Miedos Irracionales

PRIMERA PARTE

¿Saben qué es un miedo irracional? Existen diversos miedos que controlan nuestra mente en tanto somos expuestos a nuestras más entrañables fobias; muchas veces lidiamos con ellas pero con un malestar tan terrible que nos paraliza, aunque sabemos que el temor no tiene ningún sentido.

Ese no es mi caso —aunque posiblemente vayan a creerlo al principio—, pero cuando conozcan la razón de los hechos, entenderán de qué forma, todos los miedos tienen un propósito en nuestras vidas.

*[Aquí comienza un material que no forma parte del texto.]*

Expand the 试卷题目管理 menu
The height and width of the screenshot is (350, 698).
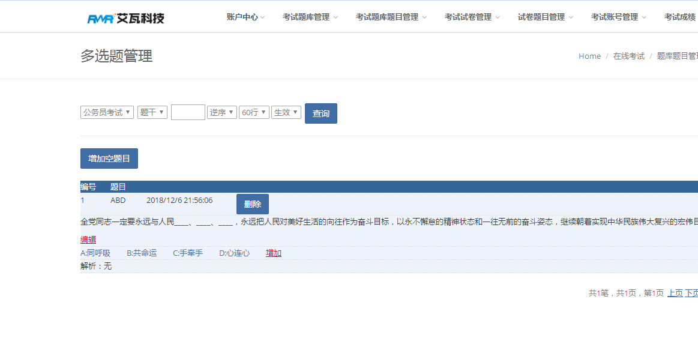pos(546,17)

Cuando era niño —tal vez seis o siete años— mi temor más profundo e irracional era la casa de mi abuela. Sus paredes estaban desteñidas de una horrorosa pintura desconchada, los techos  tenían varios descuidos de humedad y algunas habitaciones de madera estaban mohosas y deslustradas. Pero lo que erizaba mi vello de niño al entrar, era el hedor añejado de anciano, de polvo y moho mezclarse en mis fosas, asquerosamente.

Tenía un jardín descuidado en el fondo también, las hierbas crecían sin impedimento alguno y unas horribles criaturas parasitarias abundaban sin dejar el paso de nadie.

Durante años crecí con el temor de visitar a mi abuela, puesto que además nunca la consideré una ancianita común; siempre exponía una sonrisa deslumbrante que desfiguraba todo su rostro, unos enormes ojos negros enmarcaban sus expresiones y su voz… tan impostada, ficticia que me daba escalofríos oírla hablar.

Tal vez suene demasiado anormal temerle a una anciana y mucho más el rostro de tu propia abuela materna, pero este sentimiento que atolondraba mi pecho era incontenible y molesto; irracional.

Recuerdo que cada vez que íbamos a verla, ella se comportaba tan extraño conmigo, inclusive había momentos en que simplemente permanecía en silencio, con los codos sobre la mesa o bien, tejiendo interminables bufandas; observándome fijamente.

Esos profundos y oscuros ojos negros fijos y atentos a mi respiración; luego sonreía asintiendo con la cabeza, como si tuviese lapsus en los que se perdía a sí misma en algún sitio.

Mi madre siempre defendía su comportamiento, decía que estaba senil, su pareja por otro lado simplemente se quejaba de que estaba demente.

Realmente nunca conocí a mi padre, y tampoco alcancé a profesarle algún tipo de cariño a las parejas de mi madre, puesto que solo permanecían una temporada con ella; como es de cómoda la brisa fresca en verano, te provoca escalofríos en invierno. Mi madre era una amante empedernida.

Un día, mientras estábamos tomando el té en el comedor con mi madre, oímos un gemido de dolor desde el sótano. El sonido fue amortiguado por una especie de golpe. Recuerdo haber observado a mi madre para confirmar lo que había oído, pero de su expresión solo resultó un encogimiento de hombros de lo más normal.

Como esa ocasión, resultaron muchas otras de lo más extrañas y paralizantes —para un niño, es lógico perturbarse con eventos de este tipo. A veces oía a la anciana pasearse por los pasillos de su casa cuando nos quedábamos a dormir; se quitaba su camisón quedando en cueros y caminaba acariciando las paredes mohosas murmurándoles cosas que no comprendía.

Una ocasión me perturbó lo suficiente como para no volver a coincidir con ella a solas. Ocurrió una tarde, anochecía y mi madre cocinaba en la cocina tranquilamente cantando una canción; al principio la veía natural, pero luego comprendí que con su voz intentaba tapar la de la anciana en el pasillo.

Como dije antes, la voz impostada de la anciana me sonaba muy extraña, pero en ese momento murmuraba cosas bastante llamativas para un niño curioso como lo era yo. Recuerdo haberla encontrado charlando como siempre frente al espejo, con un reflejo de lo más peculiar.

Ella notó mi presencia a través del espejo y se giró hacia mí dándole la espalda al espejo en una sonrisa perturbadora, pero aquello no se acercó en lo más mínimo a como lo era su reflejo aterrador aún frente al espejo, sonriéndome burlonamente.

Jamás pude olvidar esa ocasión, sus enormes ojos negros y sonrisa perversa aún me siguen paralizando de adulto; incluso pensarla me revuelve el estómago.

Por supuesto se lo conté a mi madre pero de su expresión solo brotó un encogimiento de hombros y una frase que me golpeó duro durante toda mi vida: “Los niños tienen tanta imaginación”.

Quizás sí tenía razón en ese momento, ¿pero por qué como adultos nunca sabemos interpretar esa imaginación? Tal vez ignore a veces a mis hijos con sus tontas historias de monstruos que le susurran en las noches desde el armario, pero, ¿y si en verdad han visto ese monstruo?